Supported queries adhere to DuckDB syntax. Refer to DuckDB documentation for detailed syntax information.
To avoid parsing errors with SwiftLake's SQL parser, use parse markers around SQL queries containing Iceberg tables:
COPY (
--SWIFTLAKE_PARSE_BEGIN--
SELECT * FROM db.table WHERE id = 1
--SWIFTLAKE_PARSE_END--
) TO 'data.parquet';
Use SwiftLake's JDBC-style interface for querying:
DataSource dataSource = swiftLakeEngine.createDataSource();
try (Connection connection = dataSource.getConnection();
Statement statement = connection.createStatement();
ResultSet resultSet = statement.executeQuery("SELECT * FROM db.table WHERE id = 1")) {
// Process results
}
SwiftLake supports MyBatis for object-relational mapping:
public interface MybatisMapper {
@Select("SELECT * FROM db.table WHERE id=#{id} AND category=#{category}")

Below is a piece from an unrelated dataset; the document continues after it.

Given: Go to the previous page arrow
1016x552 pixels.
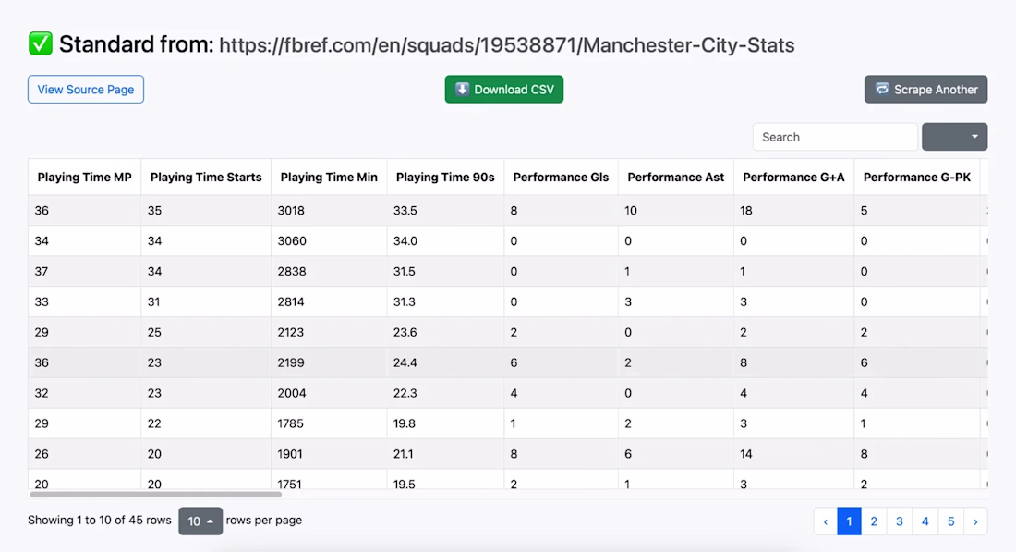Looking at the screenshot, I should click(x=826, y=521).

List<Map<String, Object>> getData(@Param("id") Integer id, @Param("category") String category);
}
SwiftLakeMybatisConfiguration configuration = swiftLakeEngine.createMybatisConfiguration();
configuration.addMapper(MybatisMapper.class);
SqlSessionFactory sqlSessionFactory = swiftLakeEngine.createSqlSessionFactory(configuration);
try (SqlSession session = sqlSessionFactory.openSession()) {
MybatisMapper mybatisMapper = session.getMapper(MybatisMapper.class);
return mybatisMapper.getData(id, category);
}
Execute queries at a specific point in time or version:
-- Time travel to October 26, 1986 at 01:21:00
SELECT * FROM db."table$timestamp_1986-10-26T01:21:00";
-- Time travel to snapshot with id 10963874102873L
SELECT * FROM db."table$snapshot_10963874102873";
-- Time travel to the head snapshot of audit-branch
SELECT * FROM db."table$branch_audit-branch";
-- Time travel to the snapshot referenced by the tag historical-snapshot
SELECT * FROM db."table$tag_historical-snapshot";
These time travel capabilities allow for querying historical data states, which is crucial for auditing, debugging, and analyzing data changes over time.
We welcome contributions from the open-source community. See CONTRIBUTING.md for details.
SwiftLake library is organized into the following modules:
swiftlake-core
: Contains implementations of the core SwiftLake engineswiftlake-aws
: An optional module for working with S3 storage
This project uses Gradle as the build tool. To build and work with the project:
- Ensure you have JDK 17 or later installed.
- Build the project with all tests:
./gradlew build
- Build the project without running tests:
./gradlew build -x test -x integrationTest
- Format the code according to the project's style guidelines:
./gradlew spotlessApply
Note: The project uses Error Prone for static code analysis and Spotless for code formatting.
This library is licensed under the Apache-2.0 license.